Il n’y a pas lieu de s’en offusquer. Les Américains ont considéré, à tort ou à raison, que leurs intérêts nationaux n’étaient pas directement en jeu en Libye, alors que les événements avaient lieu dans le voisinage immédiat de l’Europe. Ils en ont tiré la conclusion qu’il revenait aux Européens de s’en occuper au premier chef. Ce que ces derniers ont fait, tant bien que mal. C’est peut-être un exemple de division du travail au sein de l’OTAN qui servira de leçon à l’avenir.

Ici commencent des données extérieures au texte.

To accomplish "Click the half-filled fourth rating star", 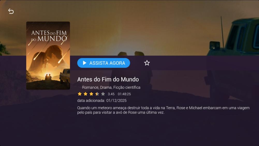I will (x=97, y=94).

Quelle Europe de la défense ?
Pour le Européens, le bilan n’est pas entièrement positif. Vingt ans après l’amère expérience de l’ex-Yougoslavie qui aurait dû amener les Européens à accélérer la construction de l’Europe de la défense, celle-ci est toujours dans les limbes. Ni les capacités, ni les coopérations entre unités, ni l’industrie de l’armement n’ont atteint les objectifs fixés à plusieurs reprises dans les décisions des Conseils européens. Plus grave : la volonté politique d’agir ensemble est toujours aussi défaillante. La France et la Grande-Bretagne ont montré l’exemple mais les autres rechignent à s’engager. L’abstention de l’Allemagne au Conseil de sécurité de l’ONU lors du vote de la résolution 1973 autorisant les opérations en Libye est significative. La coopération bilatérale entre Londres et Paris dans le domaine militaire qui a été renforcée l’année dernière est un palliatif à l’Europe de la défense, pas un premier pas dans la bonne direction. D’ailleurs, les Britanniques n’ont jamais voulu de cette Europe-là et l’affaire libyenne ne peut que les renforcer dans leur hostilité.
Quel précédent ?
Nicolas Sarkozy a déclaré que la chute de Kadhafi montrait aux dictateurs du monde entier qu’ils n’étaient pas à l’abri. Que la France, en particulier, prend au sérieux ses déclarations sur la défense des droits de l’homme et qu’elle est prête à agir pour peu que l’ONU donne son feu vert. Les opérations en Libye sont certainement un avertissement adressé tous les régimes autoritaires mais elles constituent aussi un signal d’alarme pour tous les Etats défenseurs du principe de la souveraineté nationale et opposés à la « responsabilité de protéger ». Les Russes et les Chinois, qui ont laissé passer « la 1973 » en n’utilisant pas leur droit de veto, sont d’autant plus réticents à accepter des sanctions contre le régime syrien qu’ils estiment que les Occidentaux ont donné une interprétation extensive du texte de l’ONU. Selon eux, l’objectif de « protéger les populations civiles » n’impliquait pas le renversement par la force de Kadhafi. Ils y regarderont dorénavant à deux fois. Et ils ne sont pas les seuls. Le Brésil, l’Inde et l’Afrique du sud qui siègent actuellement au Conseil de sécurité sont aussi des « souverainistes ».En ce sens, l’affaire libyenne pourrait se révéler être un handicap, plutôt qu’un précédent, dans l’action internationale contre les dictatures. Bachar Al-Assad peut remercier Kadhafi.